Mobile and single sign-on access pose the biggest risk to ID verification and fraud prevention, it’s claimed by a credit risk checking agency. Callcredit Information Group suggests that while most, 73pc of fraud professionals think mobile devices will be the key facilitator of identification in the future, over half (60pc) feel that they will present the biggest single point of compromise for fraud in the future.
A minority, 43pc of UK organisations are using mobile phone checks as a form of identity verification while one in five (18pc) are planning to implement it over the next three years. Half of respondents believe that name and address data will become obsolete as a verification measure.
According to Callcredit, the research indicates that companies are moving towards digital attributes such as email address and devices. When asked which piece of customer data provides the most fraud risk insights, email addresses came second with 44pc.
John Cannon, Commercial Director, Callcredit Information Group, said: “Over the past decade mobile phones have taken an increasingly important role in our society. One small part of this is how they have changed the fraud landscape. But there is an underlying tension when it comes to mobile for the fraud prevention industry – they are a key avenue in identity verification but they also represent significant risk. Fraud professionals must focus on using them to their advantage. By deploying tech-enabled identification solutions, mobile devices can actually help play a role in strengthening fraud prevention strategies, through enabling the quick and accurate verification of individuals.”
Callcredit has launched Trust Suite, of two new products, MobileID and EmailID, as checks that an individual is associated with the telephone number and/or email address they provide. Callcredit is also hosting a Fraud Summit, The Cost of Digital Fraud, on Thursday, September 14 in London W1S. The invited speakers are the author Jeffrey Archer; David Birch, a founder of Consult Hyperion; and Callcredit’s Chief Commercial Officer Chris Green.
Cannon added: “With the rapid adoption of mobile phones by consumers to access an ever-increasing range of products and services, Callcredit continues to be at the forefront of digital identity innovation. We can now link the greatest range of digital identity attributes to physical identity, the latest being email addresses and mobile phone numbers.
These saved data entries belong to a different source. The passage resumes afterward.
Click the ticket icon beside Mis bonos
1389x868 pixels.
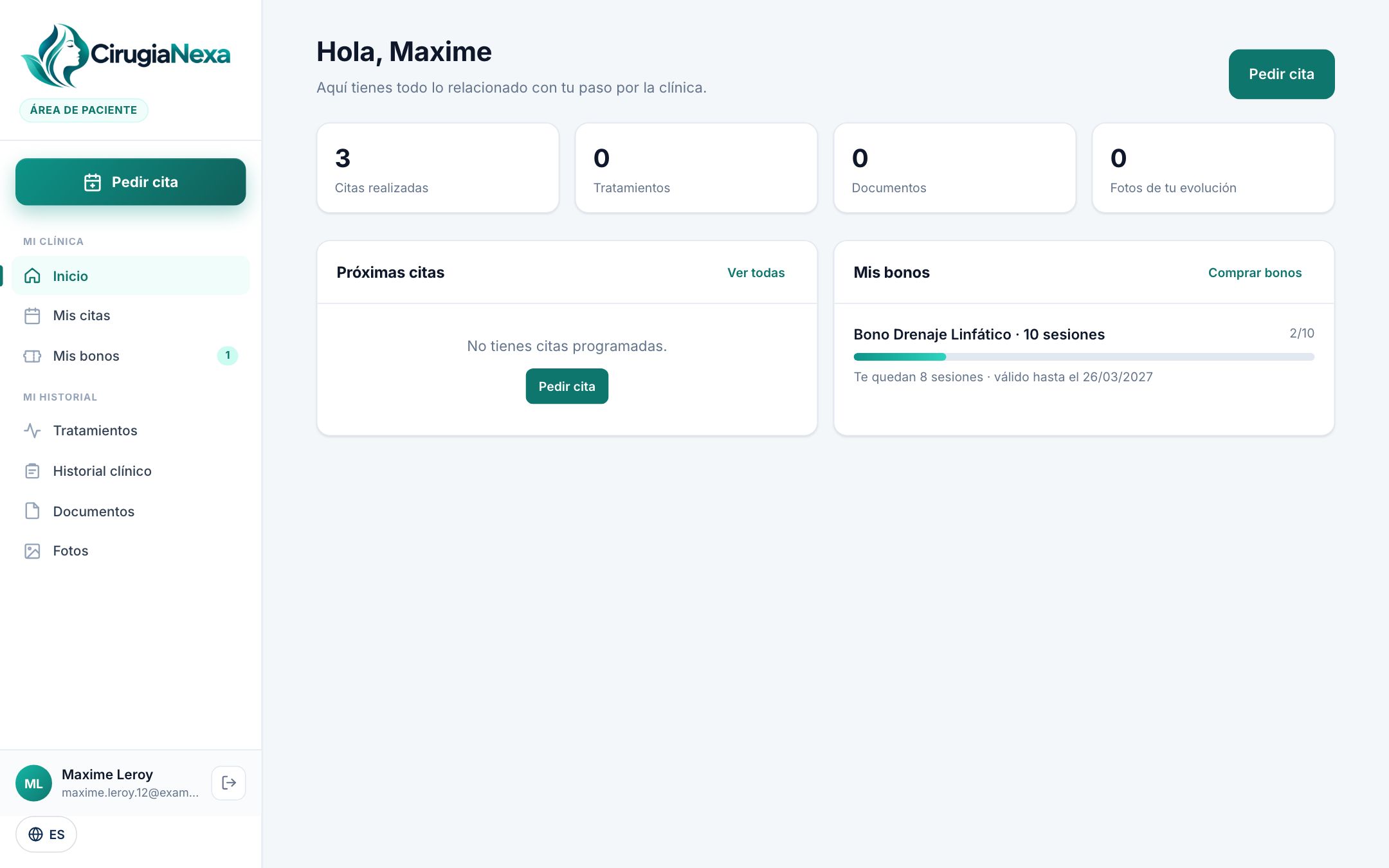pyautogui.click(x=32, y=356)
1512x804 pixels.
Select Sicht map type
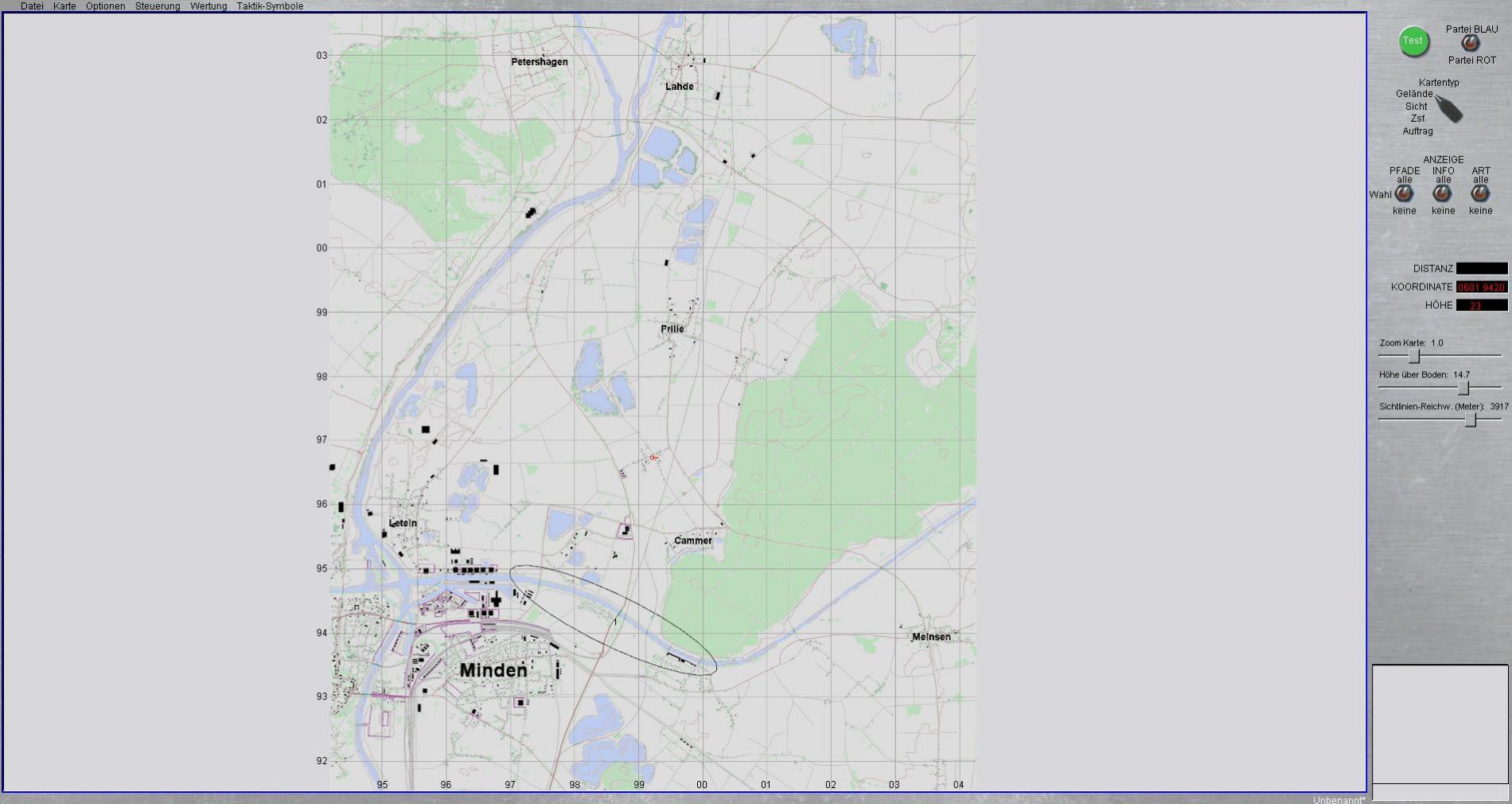click(x=1416, y=106)
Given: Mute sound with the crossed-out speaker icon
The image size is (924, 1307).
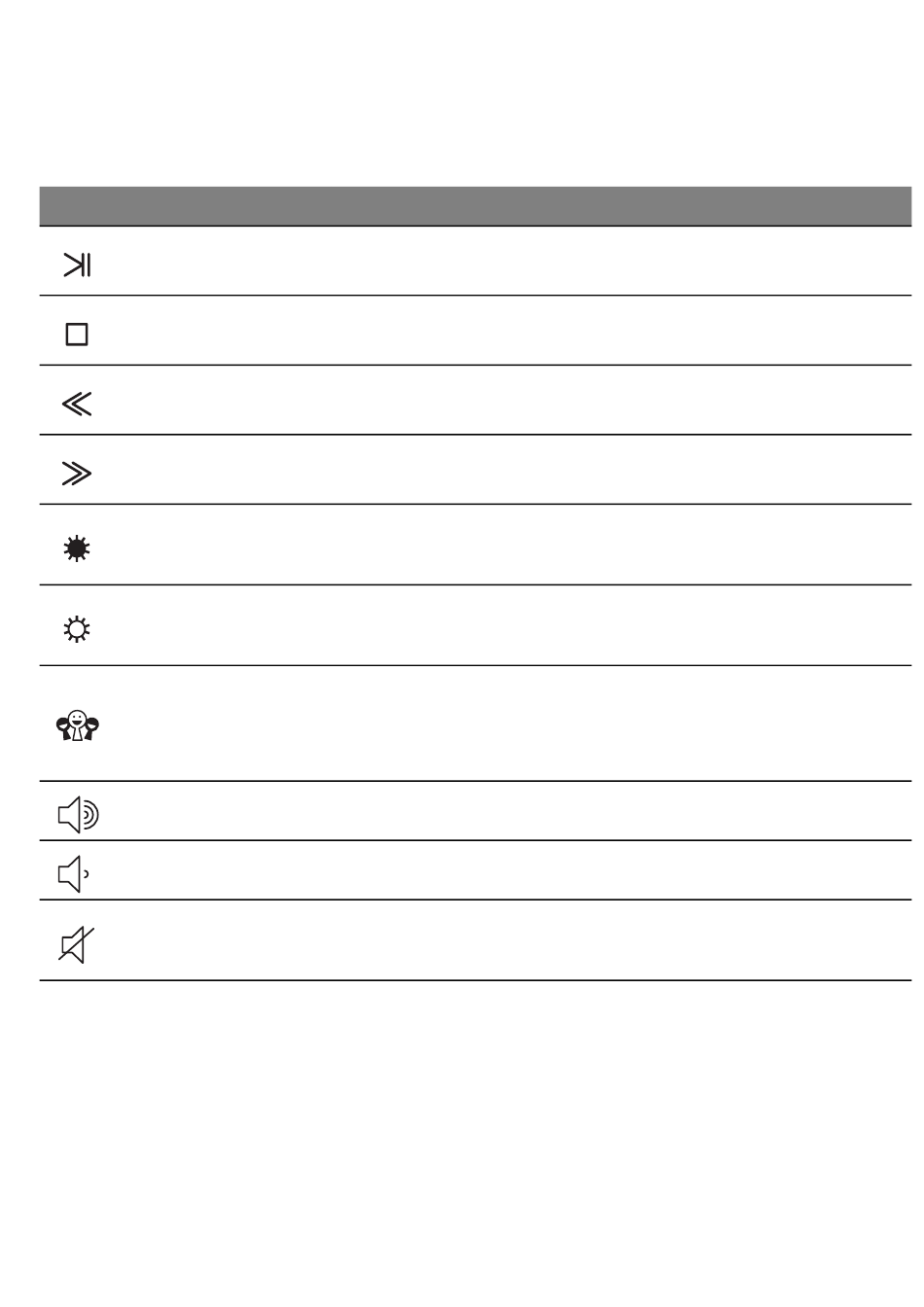Looking at the screenshot, I should tap(77, 944).
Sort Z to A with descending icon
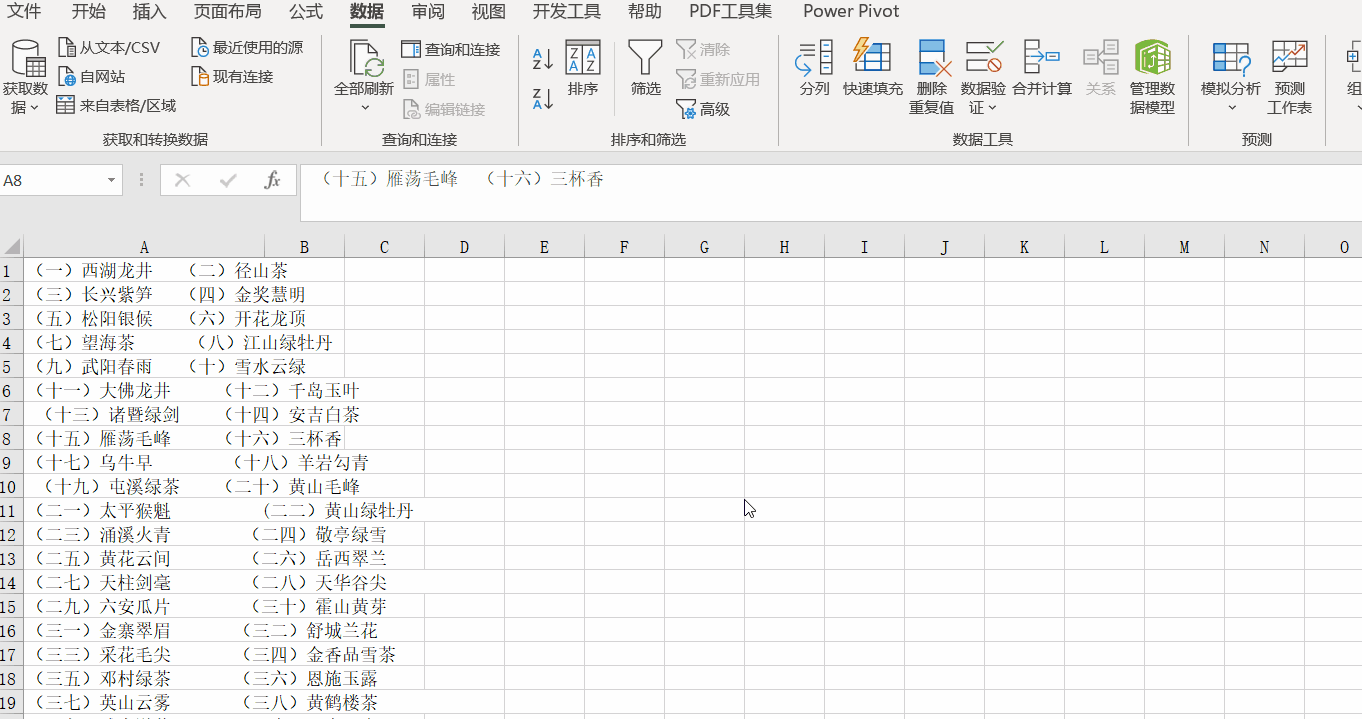The height and width of the screenshot is (719, 1362). (540, 98)
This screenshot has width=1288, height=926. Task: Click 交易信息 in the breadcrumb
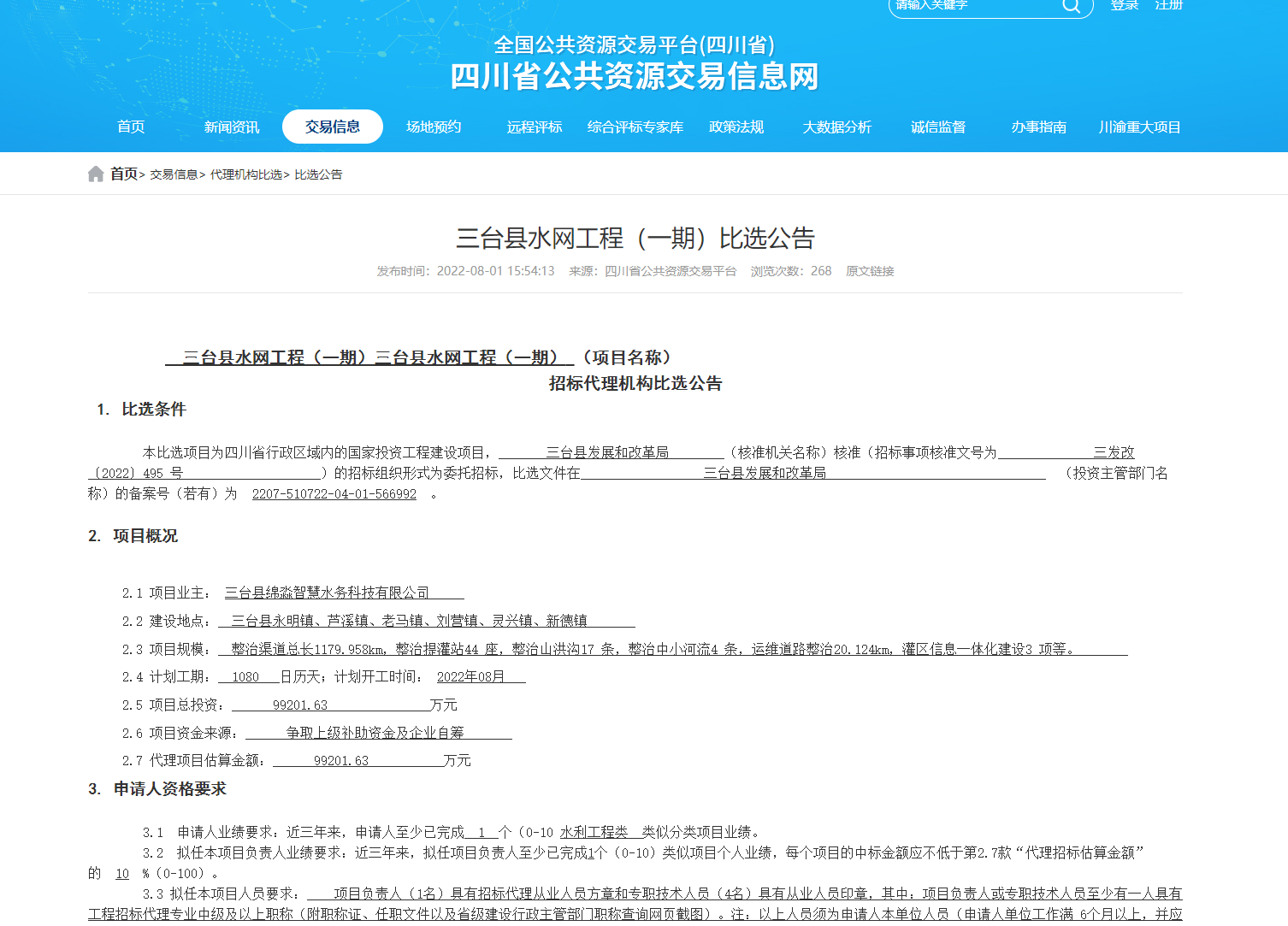click(x=174, y=174)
This opens up a wide range of new authentication use cases for our customers who can benefit from establishing trust between previously unlinked digital data items, such as a mobile phone and credit card or bank account number and email address. As mobile devices become the key to unlocking services, fraudsters will increasingly target them, so being able to increase security checks without impacting genuine customers is vital.”
About the survey
Some 106 fraud prevention managers and directors working in companies with over 100 employees completed an online survey in August 2017, arranged by London-based research agency Loudhouse.
Comment
Ryan Wilk, director at NuData Security, said: “As we continue to move to a digital first world, it is vital that companies work to evolve consumer authentication in an effort to make it more secure, while assuring convenience for consumers. As we see in this Callcredit report, single data points used for authentication continue to be the greatest point of failure in the secure authentication chain. Many companies have placed the trust of authentication in a username / password or by binding the user’s credentials to a device. While these are effective means to stop the novice fraudster, these controls continue to fall short at the times they are truly needed.
“To ensure we can continue to have a trusted and secure authentication path in this digital first world, merchants and banks need to move away from simply trusting single data points or a device that can be spoofed or compromised and place the trust in their valued customer. This trusted environment can only be achieved through a holistic risk based authentication infrastructure that looks across multiple vectors of the user’s behavioural interaction such as Device, Connection, Behavioural Analytics, and Passive Biometrics powering a dynamic and intelligence step up authentication system. Doing this will allow merchants and banks to avoid the risk of authentication fraud while ensuring that their valued customers continue to receive a great experience.”